AWS Certified DevOps Engineer – Professional (DOP-C02) — Question 307

A company has multiple AWS accounts in an organization in AWS Organizations that has all features enabled. The company’s DevOps administrator needs to improve security across all the company's AWS accounts. The administrator needs to identify the top users and roles in use across all accounts.

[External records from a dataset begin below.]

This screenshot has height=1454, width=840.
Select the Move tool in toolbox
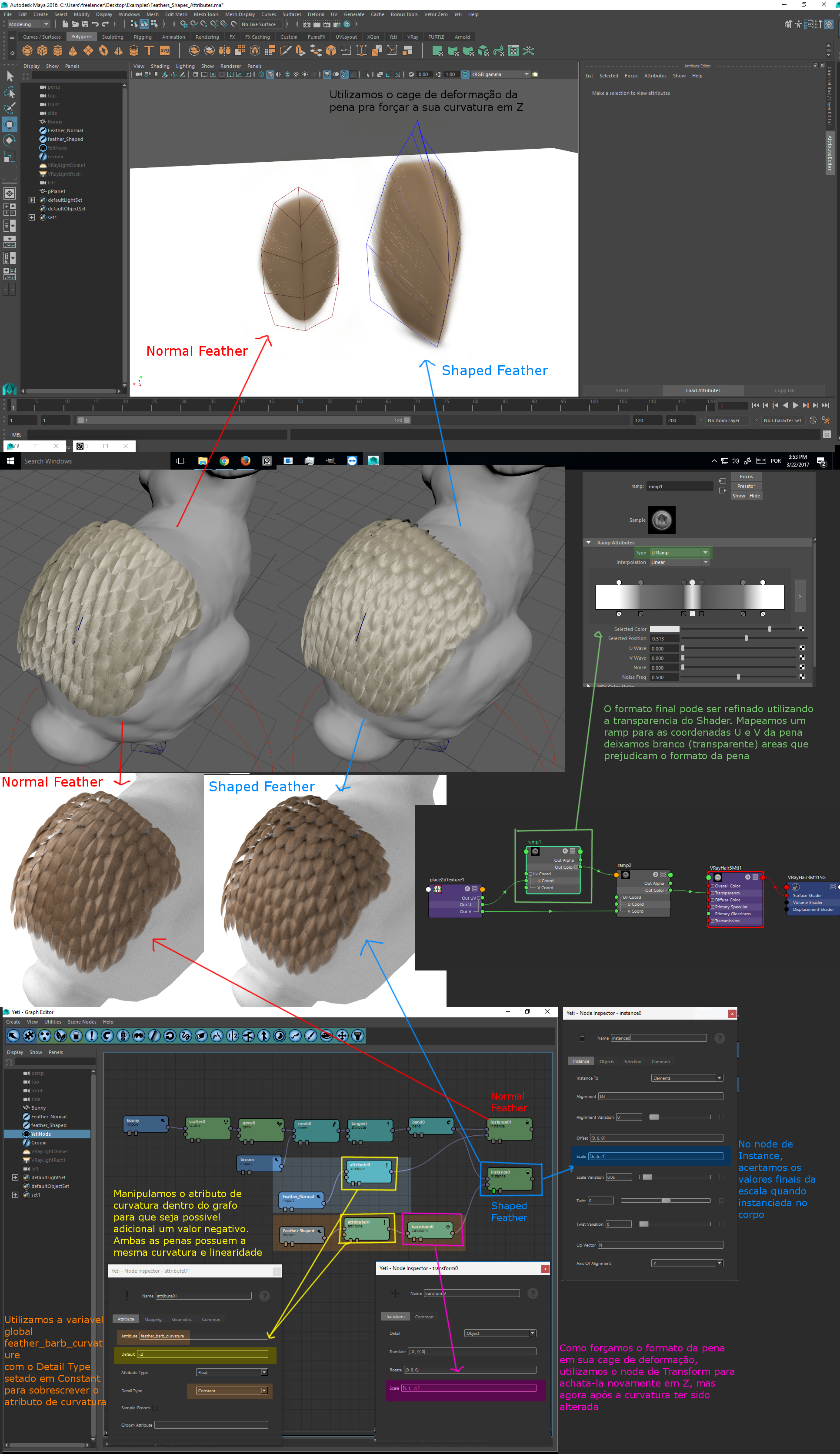click(x=10, y=124)
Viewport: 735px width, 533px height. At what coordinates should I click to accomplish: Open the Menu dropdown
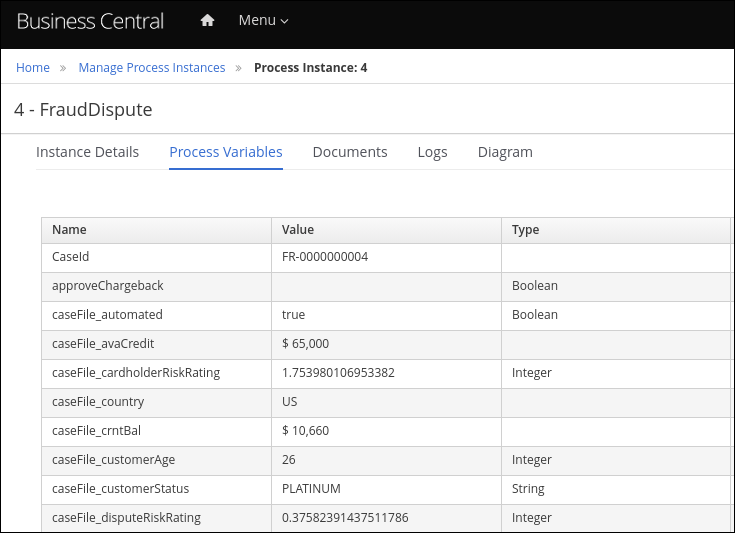tap(263, 21)
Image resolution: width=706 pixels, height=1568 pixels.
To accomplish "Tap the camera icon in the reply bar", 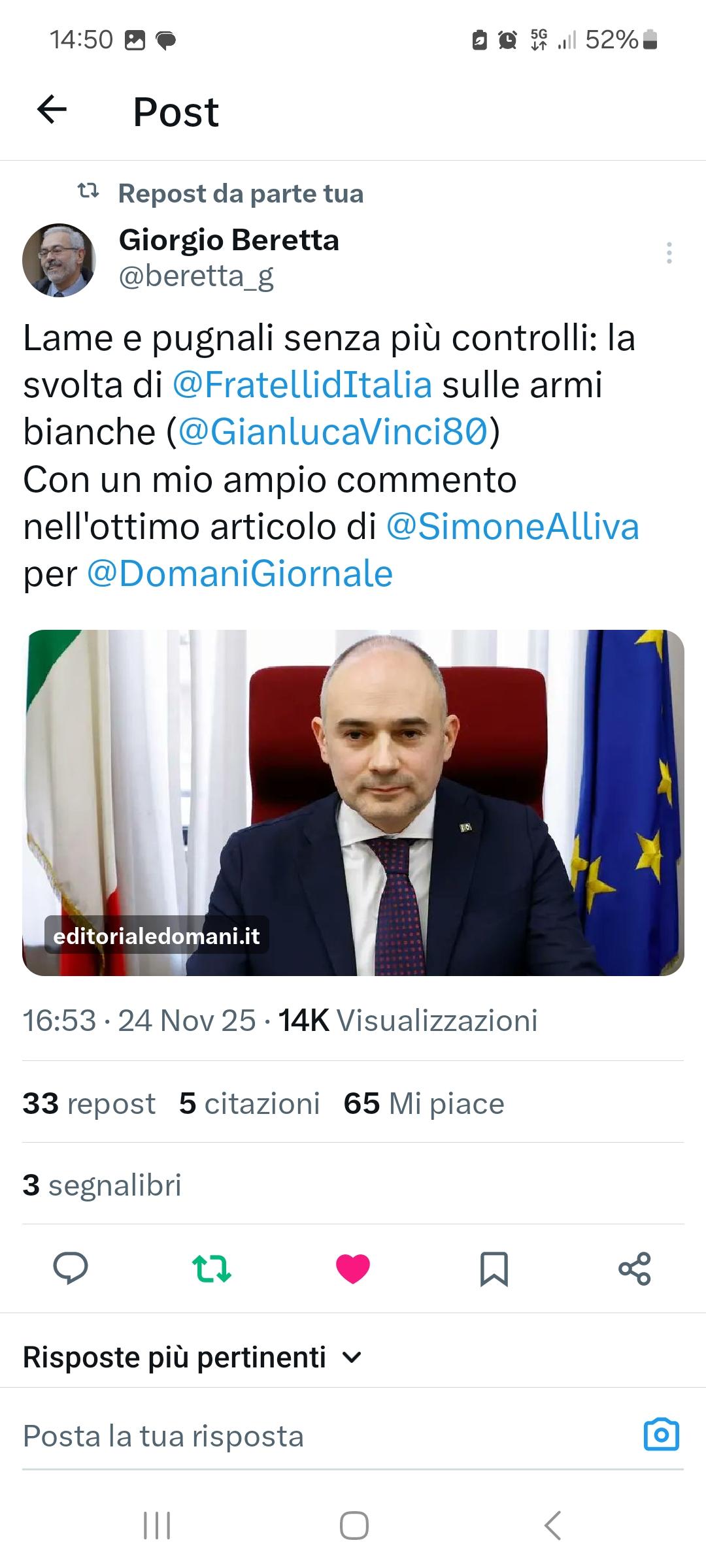I will tap(662, 1435).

Which solution will meet these requirements with the MOST operational efficiency?

Answer options

• A. Create a new organization trail in AWS CloudTrail. Configure the trail to send log events to Amazon CloudWatch Logs. Create a CloudWatch Contributor Insights rule for the userIdentity.arn log field. View the results in CloudWatch Contributor Insights.
• B. Create an unused access analysis for the organization by using AWS Identity and Access Management Access Analyzer. Review the analyzer results and determine if each finding has the intended level of permissions required for the workload.
• C. Create a new organization trail in AWS CloudTrail. Create a table in Amazon Athena that uses partition projection. Load the Athena table with CloudTrail data. Query the Athena table to find the top users and roles.
• D. Generate a Service access report for each account by using Organizations. From the results, pull the last accessed date and last accessed by account fields to find the top users and roles.

Correct answer: A

Explanation

CloudWatch Contributor Insights is designed to analyze log data in real-time and identify top contributors, making it highly efficient to track the most active IAM users and roles via the userIdentity.arn field in AWS CloudTrail logs. While Amazon Athena can query CloudTrail data, it requires manual query execution and is less operationally efficient than the automated analysis provided by Contributor Insights. AWS Identity and Access Management Access Analyzer and Service access reports do not easily aggregate top active users across an entire organization without significant manual overhead.